With banks increasing their benchmark lending rates for home loans you have two options either continue with the ongoing repayment schedule with a higher EMI or switch to a longer tenure with the same EMI amount. The banks are increasing home loan rates because the Reserve Bank of India announced on Tuesday 0.40 per cent hike in repo rate. Following the RBI hike, the credit cost for both existing as well as fresh borrowers will increase. In such a scenario is it good to increase the EMI or tenure of the loan with the rise in interest rates?

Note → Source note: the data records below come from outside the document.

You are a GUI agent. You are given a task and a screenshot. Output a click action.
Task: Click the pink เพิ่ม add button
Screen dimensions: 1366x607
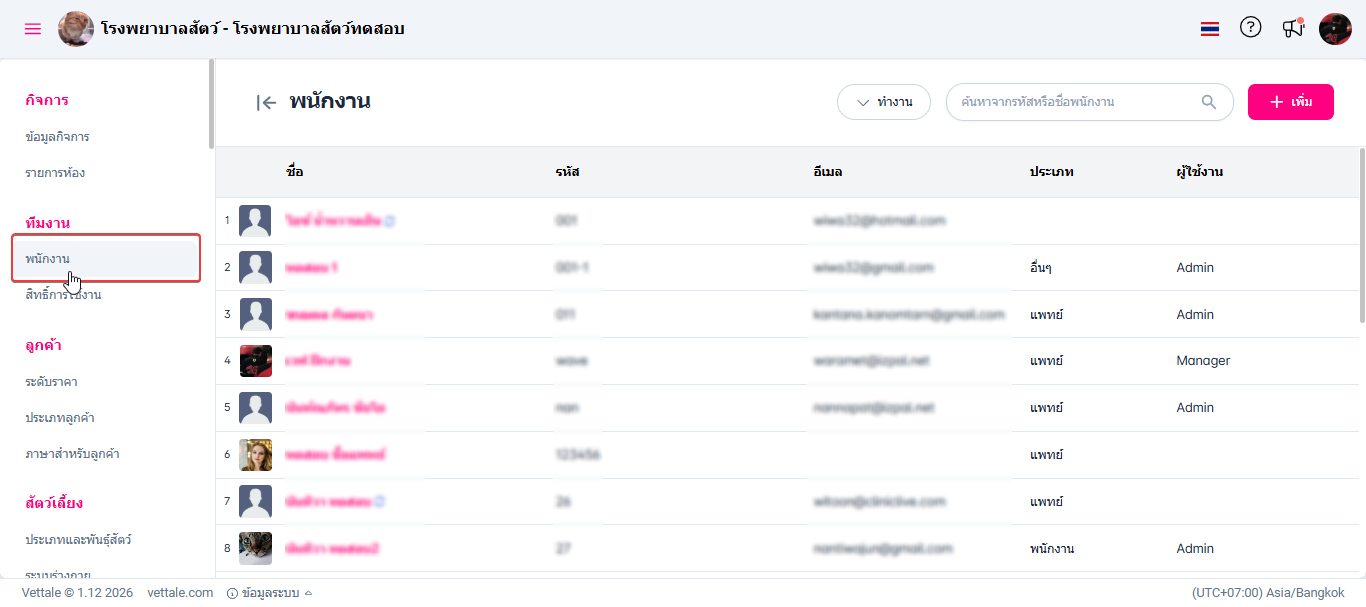(1290, 102)
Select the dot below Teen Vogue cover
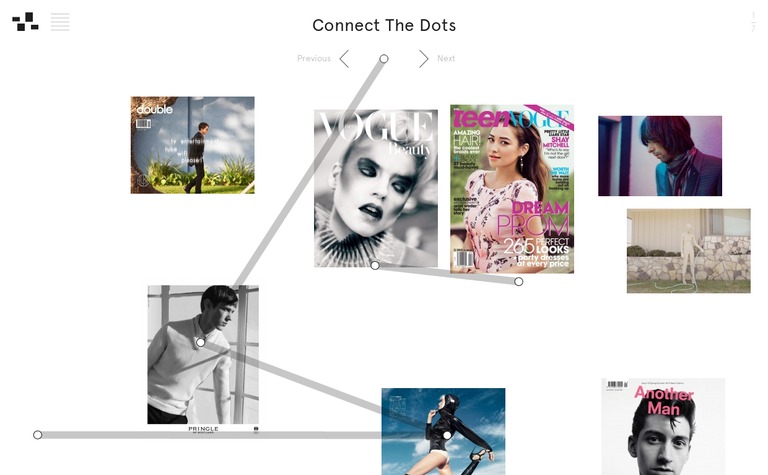This screenshot has width=768, height=475. pos(519,282)
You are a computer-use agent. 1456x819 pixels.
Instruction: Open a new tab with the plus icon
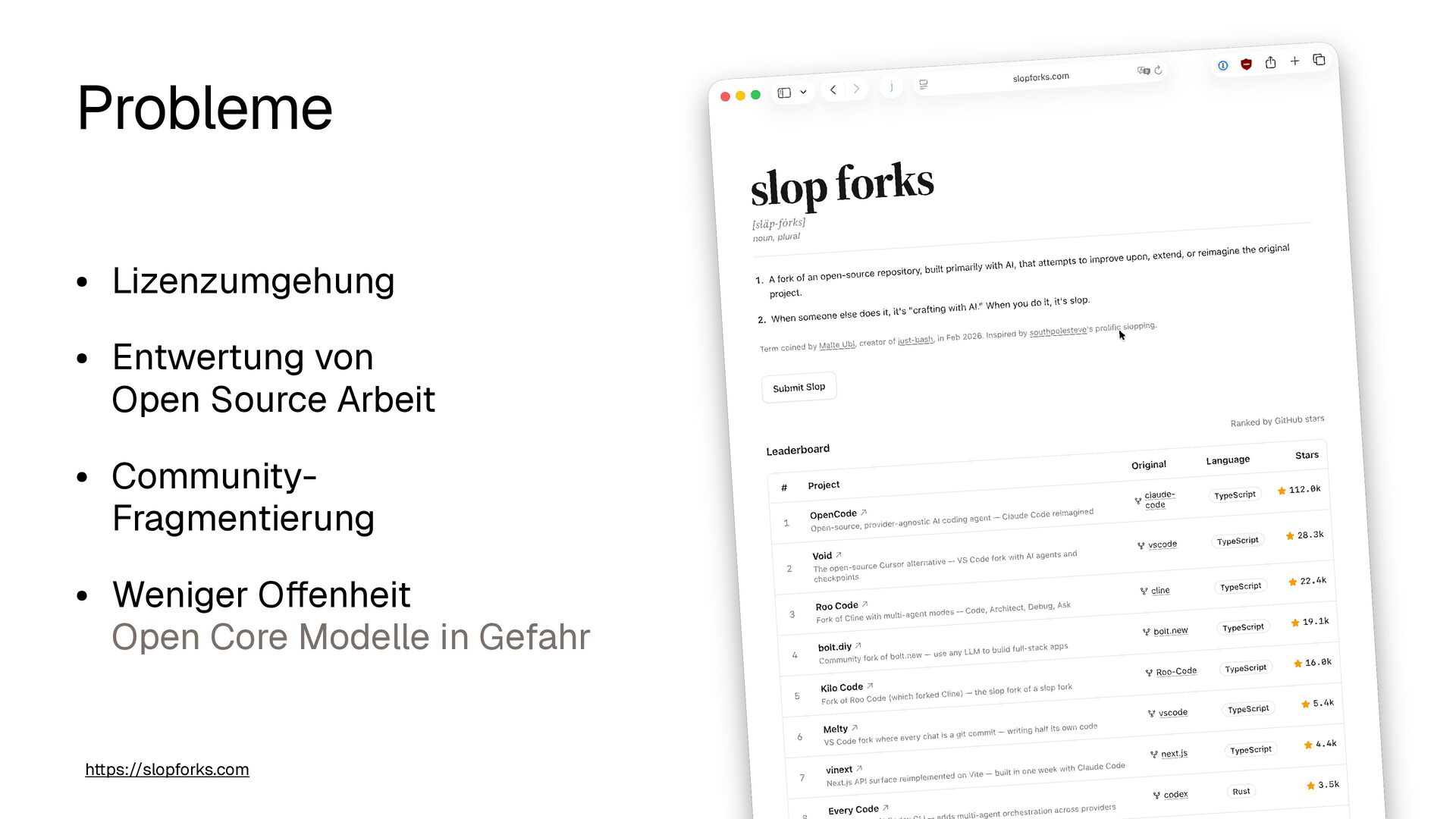coord(1294,61)
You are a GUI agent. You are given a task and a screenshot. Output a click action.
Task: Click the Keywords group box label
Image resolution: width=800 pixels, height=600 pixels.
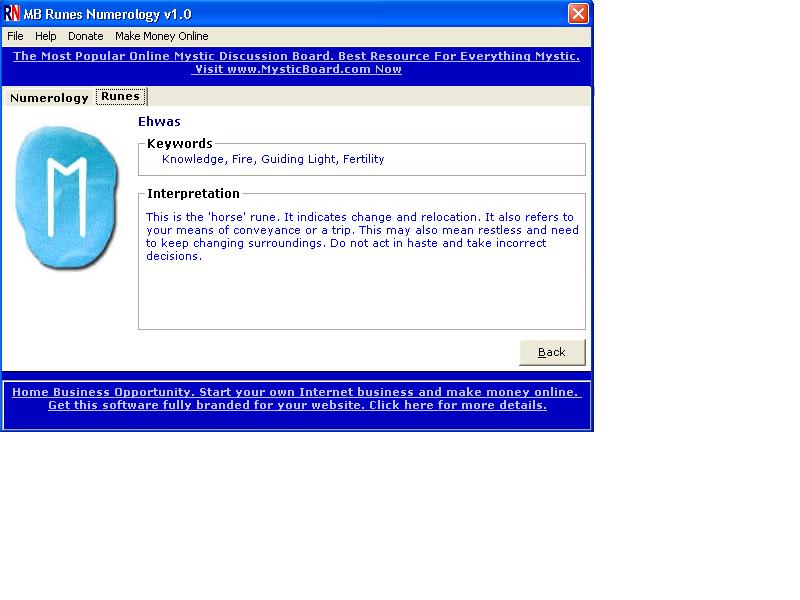(x=180, y=144)
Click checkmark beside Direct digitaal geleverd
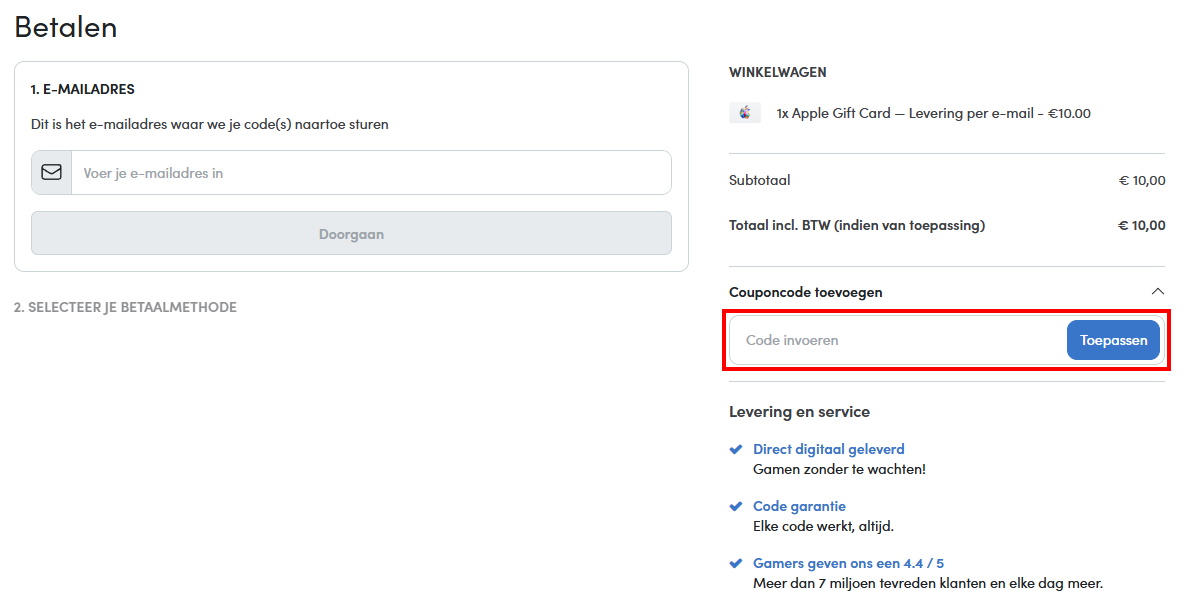 (737, 450)
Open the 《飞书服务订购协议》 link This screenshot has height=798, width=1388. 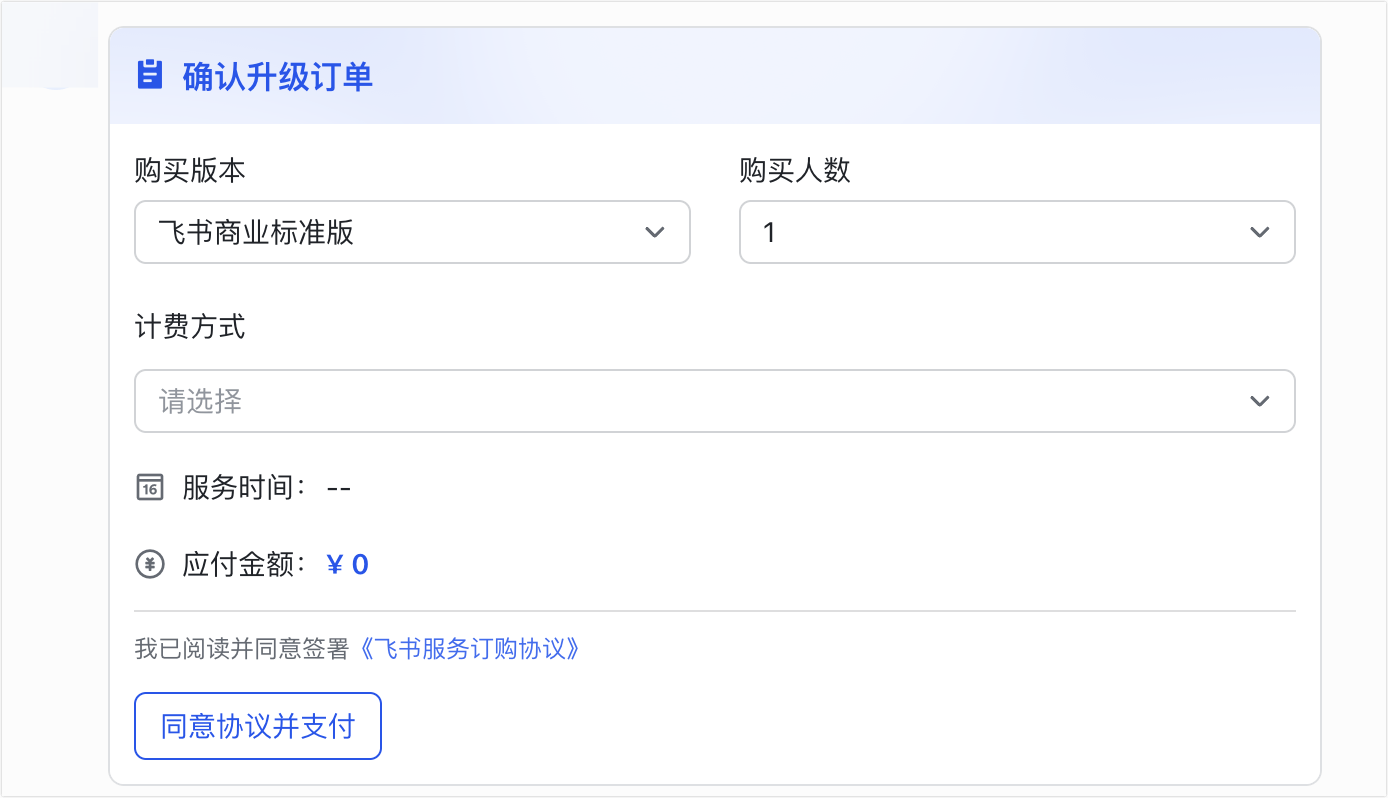click(469, 649)
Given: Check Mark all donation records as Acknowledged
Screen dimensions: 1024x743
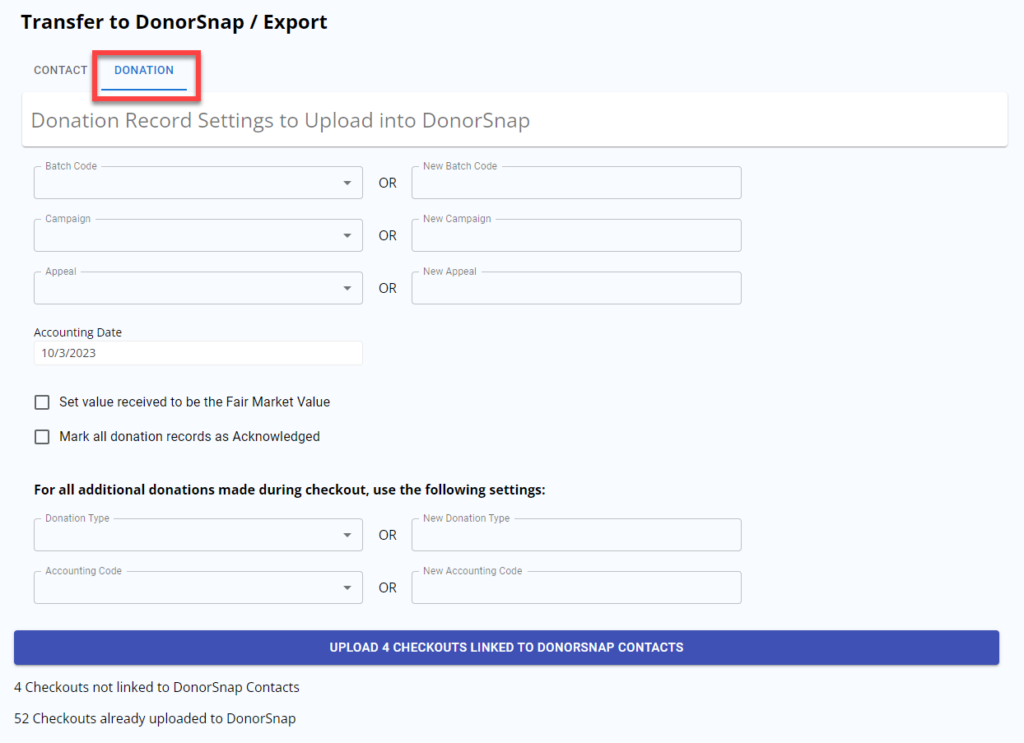Looking at the screenshot, I should tap(42, 437).
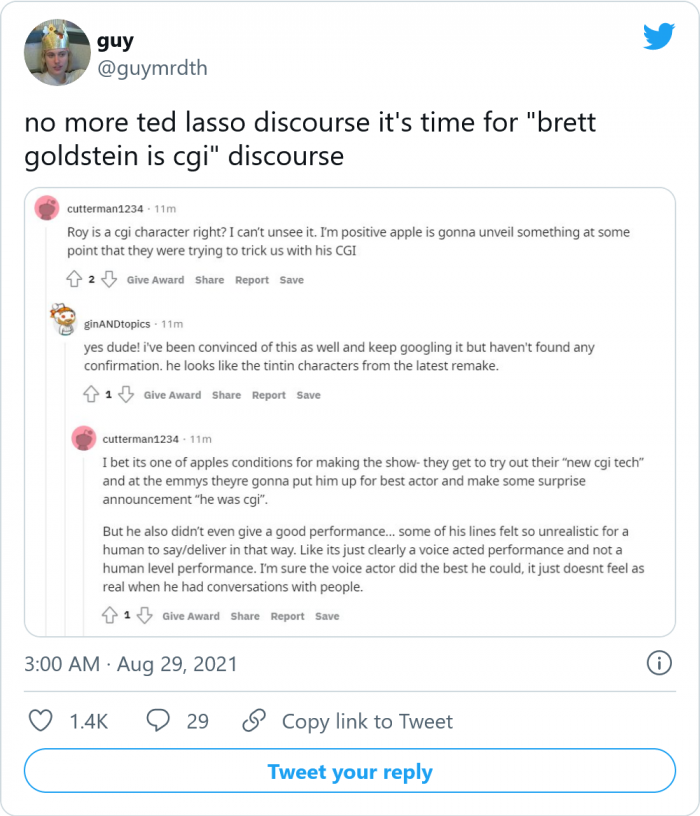Click Save under first Reddit comment

pos(291,280)
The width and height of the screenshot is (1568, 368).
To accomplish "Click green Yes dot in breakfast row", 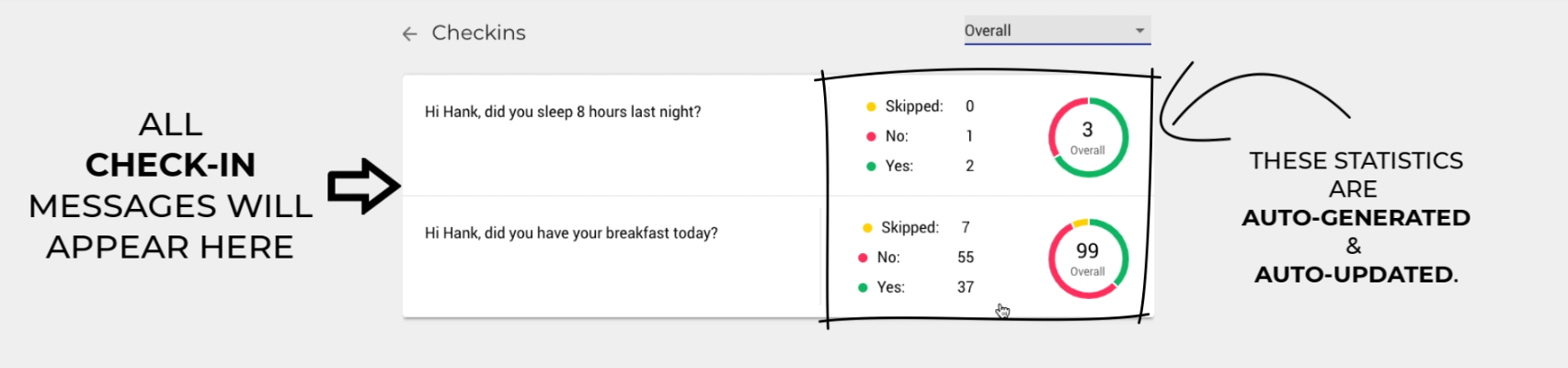I will (x=863, y=287).
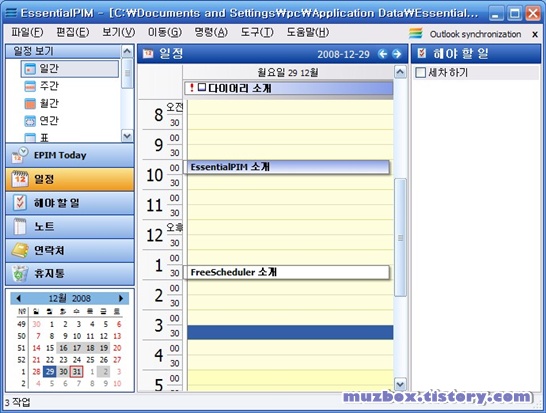
Task: Click the Outlook synchronization icon
Action: click(416, 34)
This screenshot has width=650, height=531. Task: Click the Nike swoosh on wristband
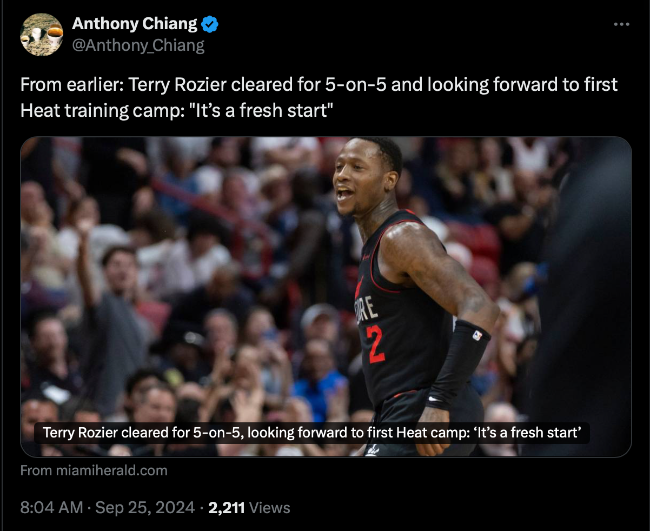[x=434, y=400]
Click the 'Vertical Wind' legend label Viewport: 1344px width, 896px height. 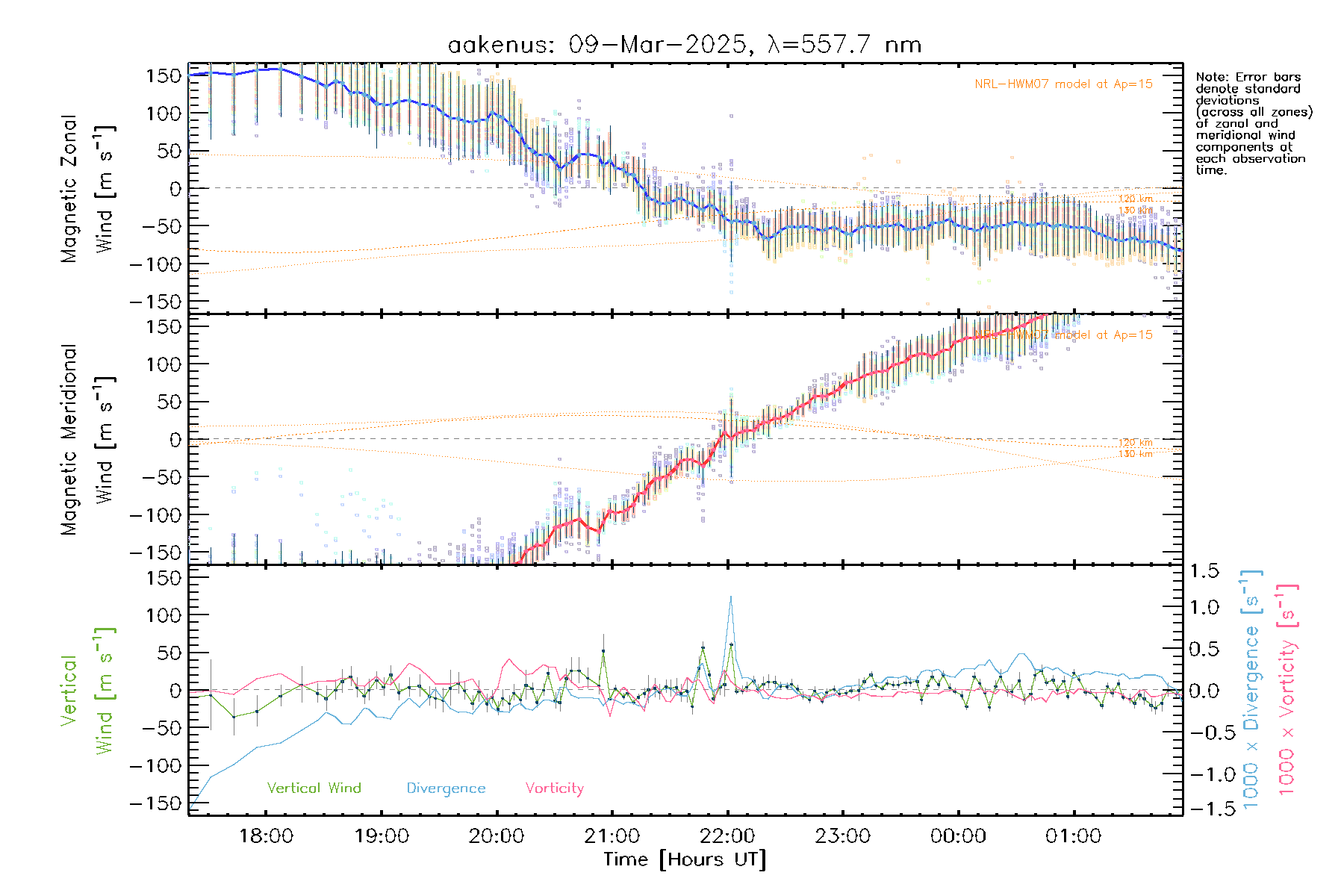pyautogui.click(x=314, y=788)
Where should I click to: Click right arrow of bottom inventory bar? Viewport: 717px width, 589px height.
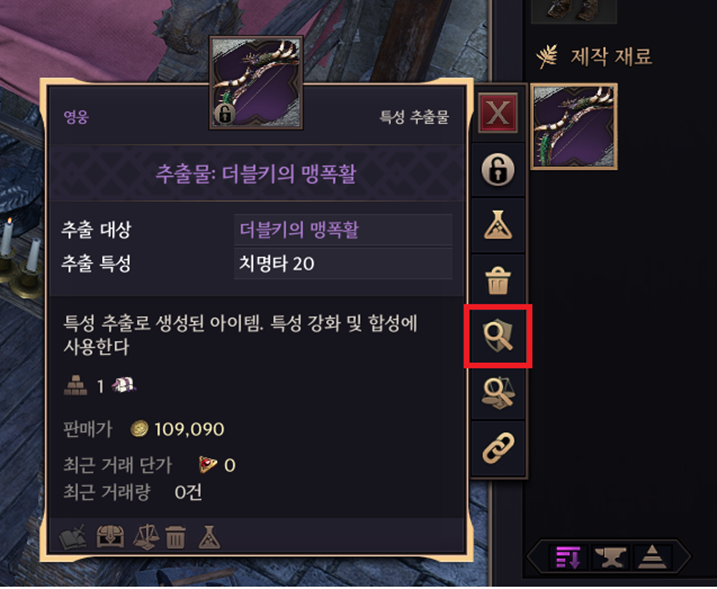682,557
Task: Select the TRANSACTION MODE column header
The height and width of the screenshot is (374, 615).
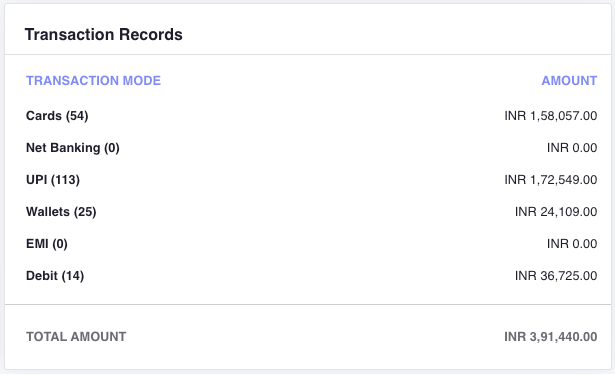Action: pyautogui.click(x=93, y=81)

Experts say if you do not want to increase the tenure of the loan it is better to increase EMI provided it does not hurt the family cash flow. The default option of most of the banks is, however, to increase the tenure of the loan. “The existing borrowers will see their tenor go up. A home loan borrower with an outstanding principal of Rs 50 lakh and tenor of 20 years at 7 per cent interest could see their tenor extend by 18 months when interest moves up to 7.4 per cent. Borrowers who have taken a Marginal cost of funds-based lending rate (MCLR) will also feel the pressure, though it may take a little longer until the borrowers' loan reset before the new rates come into play for individual borrowers,” says Adhil Shetty, CEO, BankBazaar.com.
V Swaminathan, Executive Chairman, Andromeda and Apnapaisa adds, “A borrower can choose to increase their EMI outgo with the interest rate hike, which may depend on various factors like future income growth, contingency fund, or the possibility to avail another loan. Paying a higher EMI in such a scenario would reduce the amount saved every month. While if someone increases the tenure of the loan, they can save the extra amount and use it for repaying another loan or can invest the same for a return that can balance out the increased interest burden.”
Should you prepay? Home loans also give you an option to make prepayments without any charges. Experts suggest if one has enough savings then one can consider paying a small sum every year. “Long-term loans like home loans allow you to make prepayments. So your best option is to try to prepay your loan. While prepaying 5 per cent of your outstanding every year would be an optimal solution, even a small prepayment of one EMI per year can bring substantial savings,” says Shetty.
Swaminathan adds, “As home loans are big-ticket loans and involve a higher amount as compared to the other loans, it is not advisable to prepay a loan due to an interest rate hike and exhaust all your savings. One can opt for a part prepayment wherein they reduce the principal amount gradually so that the interest burden eases, and they can save more for principal repayment.”
The Reserve Bank of India (RBI) increased the key policy rates by 40 basis points (bps) in a surprise move on Wednesday. The latest RBI's move to increase the repo rate, however, is not an entirely unexpected decision against the backdrop of the rising inflation numbers due to the third wave of the pandemic and the Russia-Ukraine war. The US also intensified its fight against inflation by raising its benchmark short-term interest rate by 0.50 per cent. The Fed’s key rates are now in the range of 0.75 per cent to 1 per cent.
Naveen Kukreja, CEO and Co-founder, Paisabazaar.com says, “The interest rates for existing borrowers linked to repo rate or any other interest rate benchmarks, both internal as well as external, would remain the same till the next reset date of their loans. The new interest rate on their reset date will be calculated after factoring in the benchmark rate applicable on the reset date and credit spreads. This new interest rate will then remain in force till the next reset dates of their loans, irrespective of any repo rate changes by the RBI in the interim. The repo rate cut would not impact any loans availed at fixed interest rates.”